§ WHAT IS NEEDED:
Whenever "account" appears in a line, please copy that line from the data.
SUPPLIED RECORDS section start
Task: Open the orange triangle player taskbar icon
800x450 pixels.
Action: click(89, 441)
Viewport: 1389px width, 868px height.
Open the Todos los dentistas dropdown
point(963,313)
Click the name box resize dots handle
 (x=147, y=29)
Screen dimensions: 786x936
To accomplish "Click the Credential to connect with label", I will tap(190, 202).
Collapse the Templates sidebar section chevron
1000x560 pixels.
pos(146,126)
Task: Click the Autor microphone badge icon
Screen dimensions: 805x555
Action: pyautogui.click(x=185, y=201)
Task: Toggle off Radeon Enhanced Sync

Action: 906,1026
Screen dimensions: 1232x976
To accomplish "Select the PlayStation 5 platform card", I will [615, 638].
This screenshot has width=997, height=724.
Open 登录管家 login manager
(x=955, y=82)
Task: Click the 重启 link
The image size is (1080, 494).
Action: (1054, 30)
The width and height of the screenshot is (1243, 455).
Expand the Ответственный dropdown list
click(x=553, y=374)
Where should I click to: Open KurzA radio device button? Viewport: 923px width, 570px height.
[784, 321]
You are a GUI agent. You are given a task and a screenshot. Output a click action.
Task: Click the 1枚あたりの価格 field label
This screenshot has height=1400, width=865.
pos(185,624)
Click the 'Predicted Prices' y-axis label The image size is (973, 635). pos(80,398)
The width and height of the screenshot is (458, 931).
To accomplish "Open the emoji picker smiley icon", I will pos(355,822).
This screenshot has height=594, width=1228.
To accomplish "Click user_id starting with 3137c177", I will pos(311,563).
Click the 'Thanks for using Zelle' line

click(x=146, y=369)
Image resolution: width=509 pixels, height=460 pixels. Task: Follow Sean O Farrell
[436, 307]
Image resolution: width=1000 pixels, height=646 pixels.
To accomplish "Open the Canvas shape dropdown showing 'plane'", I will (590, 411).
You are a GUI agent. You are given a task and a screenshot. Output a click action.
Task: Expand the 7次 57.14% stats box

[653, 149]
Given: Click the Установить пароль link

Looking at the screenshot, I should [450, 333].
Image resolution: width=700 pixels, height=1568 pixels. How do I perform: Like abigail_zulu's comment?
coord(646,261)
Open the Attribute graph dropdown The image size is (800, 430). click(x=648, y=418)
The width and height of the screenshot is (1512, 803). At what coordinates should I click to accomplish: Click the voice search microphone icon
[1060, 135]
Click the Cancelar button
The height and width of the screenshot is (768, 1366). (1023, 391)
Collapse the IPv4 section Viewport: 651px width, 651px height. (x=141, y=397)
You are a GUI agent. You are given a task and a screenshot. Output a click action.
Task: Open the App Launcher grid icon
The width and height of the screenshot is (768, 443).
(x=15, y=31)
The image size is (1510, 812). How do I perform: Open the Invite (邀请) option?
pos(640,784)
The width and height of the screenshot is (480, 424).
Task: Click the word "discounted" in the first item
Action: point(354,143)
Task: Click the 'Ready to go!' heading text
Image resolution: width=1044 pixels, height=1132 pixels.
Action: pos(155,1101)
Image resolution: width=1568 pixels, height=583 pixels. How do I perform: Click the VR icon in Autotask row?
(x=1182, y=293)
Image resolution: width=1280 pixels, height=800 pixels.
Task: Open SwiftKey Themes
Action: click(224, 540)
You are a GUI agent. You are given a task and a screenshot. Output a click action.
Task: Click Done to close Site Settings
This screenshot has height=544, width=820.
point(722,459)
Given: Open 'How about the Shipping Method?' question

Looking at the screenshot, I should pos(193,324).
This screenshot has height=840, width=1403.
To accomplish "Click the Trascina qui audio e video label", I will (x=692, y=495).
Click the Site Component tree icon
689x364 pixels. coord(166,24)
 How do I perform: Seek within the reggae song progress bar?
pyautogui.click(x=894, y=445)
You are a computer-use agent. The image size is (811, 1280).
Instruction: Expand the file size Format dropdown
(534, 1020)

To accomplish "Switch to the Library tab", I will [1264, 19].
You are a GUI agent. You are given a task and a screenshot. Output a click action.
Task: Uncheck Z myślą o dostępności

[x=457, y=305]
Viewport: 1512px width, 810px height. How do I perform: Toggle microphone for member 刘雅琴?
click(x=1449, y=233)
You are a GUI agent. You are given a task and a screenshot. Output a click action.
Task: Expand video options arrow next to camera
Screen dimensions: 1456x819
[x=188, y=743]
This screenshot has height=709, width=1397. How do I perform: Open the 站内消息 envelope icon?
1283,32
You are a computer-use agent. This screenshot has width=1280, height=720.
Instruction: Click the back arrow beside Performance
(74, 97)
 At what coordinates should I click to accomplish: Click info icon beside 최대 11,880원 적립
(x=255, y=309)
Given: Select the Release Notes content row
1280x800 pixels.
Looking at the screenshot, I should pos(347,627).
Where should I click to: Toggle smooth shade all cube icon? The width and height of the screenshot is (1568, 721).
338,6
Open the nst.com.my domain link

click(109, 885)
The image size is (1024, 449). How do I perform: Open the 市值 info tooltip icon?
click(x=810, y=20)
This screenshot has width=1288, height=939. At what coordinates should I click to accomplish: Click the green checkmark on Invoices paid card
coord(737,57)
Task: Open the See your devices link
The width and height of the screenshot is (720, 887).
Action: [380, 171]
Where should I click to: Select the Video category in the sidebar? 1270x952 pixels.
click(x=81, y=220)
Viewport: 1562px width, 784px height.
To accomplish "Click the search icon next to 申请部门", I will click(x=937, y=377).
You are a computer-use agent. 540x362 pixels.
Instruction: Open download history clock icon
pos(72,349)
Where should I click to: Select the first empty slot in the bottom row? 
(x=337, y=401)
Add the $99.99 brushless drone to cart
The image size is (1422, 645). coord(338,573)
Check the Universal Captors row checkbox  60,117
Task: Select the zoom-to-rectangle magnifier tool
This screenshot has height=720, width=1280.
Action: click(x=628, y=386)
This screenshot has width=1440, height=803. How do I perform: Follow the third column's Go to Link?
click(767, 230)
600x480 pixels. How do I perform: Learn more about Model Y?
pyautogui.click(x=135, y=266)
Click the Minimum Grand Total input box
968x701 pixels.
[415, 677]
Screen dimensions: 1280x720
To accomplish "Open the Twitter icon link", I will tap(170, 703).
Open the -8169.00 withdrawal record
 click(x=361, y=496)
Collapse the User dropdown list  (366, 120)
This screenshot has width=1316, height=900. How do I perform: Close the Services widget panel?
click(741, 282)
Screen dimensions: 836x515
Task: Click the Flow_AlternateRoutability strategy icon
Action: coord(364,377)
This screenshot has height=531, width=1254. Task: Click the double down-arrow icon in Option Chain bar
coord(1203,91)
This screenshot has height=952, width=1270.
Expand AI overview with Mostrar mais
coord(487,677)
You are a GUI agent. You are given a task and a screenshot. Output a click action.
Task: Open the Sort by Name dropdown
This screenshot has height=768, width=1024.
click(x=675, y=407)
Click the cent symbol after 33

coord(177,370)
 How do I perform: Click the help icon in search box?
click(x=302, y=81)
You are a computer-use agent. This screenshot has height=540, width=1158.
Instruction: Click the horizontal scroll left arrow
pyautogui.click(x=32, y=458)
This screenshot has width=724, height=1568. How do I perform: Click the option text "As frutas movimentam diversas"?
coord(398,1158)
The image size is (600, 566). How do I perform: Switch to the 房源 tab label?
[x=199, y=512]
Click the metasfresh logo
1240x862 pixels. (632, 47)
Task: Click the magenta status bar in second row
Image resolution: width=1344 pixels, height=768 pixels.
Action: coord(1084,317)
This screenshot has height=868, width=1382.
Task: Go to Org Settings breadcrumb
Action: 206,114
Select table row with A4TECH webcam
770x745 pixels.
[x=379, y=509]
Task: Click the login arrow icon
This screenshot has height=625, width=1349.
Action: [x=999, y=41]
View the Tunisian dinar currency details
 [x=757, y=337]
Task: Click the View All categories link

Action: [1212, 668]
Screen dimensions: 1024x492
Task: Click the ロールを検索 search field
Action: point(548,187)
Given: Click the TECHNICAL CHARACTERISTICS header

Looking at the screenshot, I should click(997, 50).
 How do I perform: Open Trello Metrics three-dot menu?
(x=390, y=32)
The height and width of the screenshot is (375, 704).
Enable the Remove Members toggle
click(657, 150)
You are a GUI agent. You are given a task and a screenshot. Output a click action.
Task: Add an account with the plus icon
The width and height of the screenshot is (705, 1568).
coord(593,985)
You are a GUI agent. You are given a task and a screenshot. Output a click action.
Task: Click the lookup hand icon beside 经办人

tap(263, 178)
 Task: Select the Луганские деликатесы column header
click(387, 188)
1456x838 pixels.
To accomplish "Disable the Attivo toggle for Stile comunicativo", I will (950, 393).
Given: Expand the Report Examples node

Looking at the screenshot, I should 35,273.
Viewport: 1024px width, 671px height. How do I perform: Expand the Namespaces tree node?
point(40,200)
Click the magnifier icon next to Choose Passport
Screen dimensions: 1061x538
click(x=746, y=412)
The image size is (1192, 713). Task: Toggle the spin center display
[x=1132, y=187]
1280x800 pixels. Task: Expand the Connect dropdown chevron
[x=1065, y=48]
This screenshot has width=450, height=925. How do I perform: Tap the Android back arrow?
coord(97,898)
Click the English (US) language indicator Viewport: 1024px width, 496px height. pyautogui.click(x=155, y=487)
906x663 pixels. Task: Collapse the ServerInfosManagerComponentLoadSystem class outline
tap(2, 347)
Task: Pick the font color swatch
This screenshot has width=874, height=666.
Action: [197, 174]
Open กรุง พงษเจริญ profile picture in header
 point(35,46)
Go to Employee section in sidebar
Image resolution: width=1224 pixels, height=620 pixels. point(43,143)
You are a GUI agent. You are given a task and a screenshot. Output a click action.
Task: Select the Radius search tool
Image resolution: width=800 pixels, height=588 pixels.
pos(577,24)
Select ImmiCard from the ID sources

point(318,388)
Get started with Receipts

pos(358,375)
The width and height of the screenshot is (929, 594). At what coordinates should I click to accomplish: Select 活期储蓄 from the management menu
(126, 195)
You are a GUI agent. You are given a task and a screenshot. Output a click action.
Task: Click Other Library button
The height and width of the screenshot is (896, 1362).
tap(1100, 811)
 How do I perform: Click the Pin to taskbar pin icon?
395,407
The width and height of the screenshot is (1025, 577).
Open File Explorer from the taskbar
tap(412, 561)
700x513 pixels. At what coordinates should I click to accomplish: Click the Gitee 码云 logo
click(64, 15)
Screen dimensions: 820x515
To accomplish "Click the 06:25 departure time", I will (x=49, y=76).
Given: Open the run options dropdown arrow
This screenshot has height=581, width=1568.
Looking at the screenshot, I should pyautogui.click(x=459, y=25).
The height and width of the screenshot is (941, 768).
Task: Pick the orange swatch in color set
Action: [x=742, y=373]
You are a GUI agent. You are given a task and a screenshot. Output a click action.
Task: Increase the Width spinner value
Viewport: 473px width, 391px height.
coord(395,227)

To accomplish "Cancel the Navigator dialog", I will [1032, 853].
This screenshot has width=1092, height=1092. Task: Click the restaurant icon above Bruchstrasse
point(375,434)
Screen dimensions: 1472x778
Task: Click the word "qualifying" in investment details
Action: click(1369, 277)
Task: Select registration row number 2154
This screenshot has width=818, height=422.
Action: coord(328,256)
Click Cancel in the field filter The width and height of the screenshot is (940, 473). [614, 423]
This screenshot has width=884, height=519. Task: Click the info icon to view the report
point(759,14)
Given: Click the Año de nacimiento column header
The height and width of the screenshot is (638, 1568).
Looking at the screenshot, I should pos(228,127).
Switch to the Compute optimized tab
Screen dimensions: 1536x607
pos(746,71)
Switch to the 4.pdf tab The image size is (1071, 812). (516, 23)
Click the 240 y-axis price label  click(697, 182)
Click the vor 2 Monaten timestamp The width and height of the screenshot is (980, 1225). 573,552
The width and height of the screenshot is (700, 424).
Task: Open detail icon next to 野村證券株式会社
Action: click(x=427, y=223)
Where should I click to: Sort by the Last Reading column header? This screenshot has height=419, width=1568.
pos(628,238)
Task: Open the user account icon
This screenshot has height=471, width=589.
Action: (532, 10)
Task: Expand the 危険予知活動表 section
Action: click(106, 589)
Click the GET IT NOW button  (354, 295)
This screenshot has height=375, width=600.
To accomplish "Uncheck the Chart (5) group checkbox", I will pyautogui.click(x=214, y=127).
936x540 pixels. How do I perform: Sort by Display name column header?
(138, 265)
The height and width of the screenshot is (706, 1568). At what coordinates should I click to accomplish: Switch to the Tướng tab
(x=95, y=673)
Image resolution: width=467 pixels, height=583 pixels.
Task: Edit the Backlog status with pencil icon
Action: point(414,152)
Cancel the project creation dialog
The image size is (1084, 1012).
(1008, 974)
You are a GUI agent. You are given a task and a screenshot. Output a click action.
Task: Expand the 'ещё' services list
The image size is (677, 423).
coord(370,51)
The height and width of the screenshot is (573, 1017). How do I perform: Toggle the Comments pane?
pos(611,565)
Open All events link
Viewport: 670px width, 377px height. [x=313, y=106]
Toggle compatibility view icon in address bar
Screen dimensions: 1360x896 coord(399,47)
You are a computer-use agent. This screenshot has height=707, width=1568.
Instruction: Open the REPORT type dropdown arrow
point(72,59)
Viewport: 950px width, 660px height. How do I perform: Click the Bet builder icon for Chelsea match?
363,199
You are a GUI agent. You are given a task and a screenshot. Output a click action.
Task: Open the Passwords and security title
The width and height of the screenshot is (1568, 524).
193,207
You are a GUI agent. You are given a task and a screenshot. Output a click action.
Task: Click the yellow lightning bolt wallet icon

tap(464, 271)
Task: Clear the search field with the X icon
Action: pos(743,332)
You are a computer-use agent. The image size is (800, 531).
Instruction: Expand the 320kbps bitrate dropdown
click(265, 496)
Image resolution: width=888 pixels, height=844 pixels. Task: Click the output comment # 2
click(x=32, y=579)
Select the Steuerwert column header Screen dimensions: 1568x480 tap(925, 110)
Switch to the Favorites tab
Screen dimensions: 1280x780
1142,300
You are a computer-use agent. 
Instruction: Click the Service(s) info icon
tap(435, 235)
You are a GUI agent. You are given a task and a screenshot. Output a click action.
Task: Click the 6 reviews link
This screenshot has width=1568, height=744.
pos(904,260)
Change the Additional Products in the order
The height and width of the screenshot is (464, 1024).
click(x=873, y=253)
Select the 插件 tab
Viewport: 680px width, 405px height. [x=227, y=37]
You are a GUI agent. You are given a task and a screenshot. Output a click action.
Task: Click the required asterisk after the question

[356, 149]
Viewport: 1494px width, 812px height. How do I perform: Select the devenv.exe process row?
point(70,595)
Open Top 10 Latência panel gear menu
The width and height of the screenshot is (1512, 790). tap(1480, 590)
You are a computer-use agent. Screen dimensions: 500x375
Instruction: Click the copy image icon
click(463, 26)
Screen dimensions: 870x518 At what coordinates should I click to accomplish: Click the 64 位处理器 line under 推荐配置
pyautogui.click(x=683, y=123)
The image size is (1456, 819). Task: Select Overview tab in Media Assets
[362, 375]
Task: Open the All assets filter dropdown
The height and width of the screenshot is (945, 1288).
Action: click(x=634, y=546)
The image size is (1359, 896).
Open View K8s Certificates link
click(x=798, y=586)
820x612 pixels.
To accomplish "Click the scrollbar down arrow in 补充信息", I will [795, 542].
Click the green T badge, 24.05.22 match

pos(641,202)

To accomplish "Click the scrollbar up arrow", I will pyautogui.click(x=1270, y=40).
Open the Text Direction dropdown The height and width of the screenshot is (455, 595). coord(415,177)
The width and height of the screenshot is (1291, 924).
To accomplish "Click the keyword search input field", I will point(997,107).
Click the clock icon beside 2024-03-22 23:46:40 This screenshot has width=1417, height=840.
SUPPLIED RECORDS section end
§ WRITTEN ANSWER:
Task: Add an account with the plus icon
Task: Open the user account icon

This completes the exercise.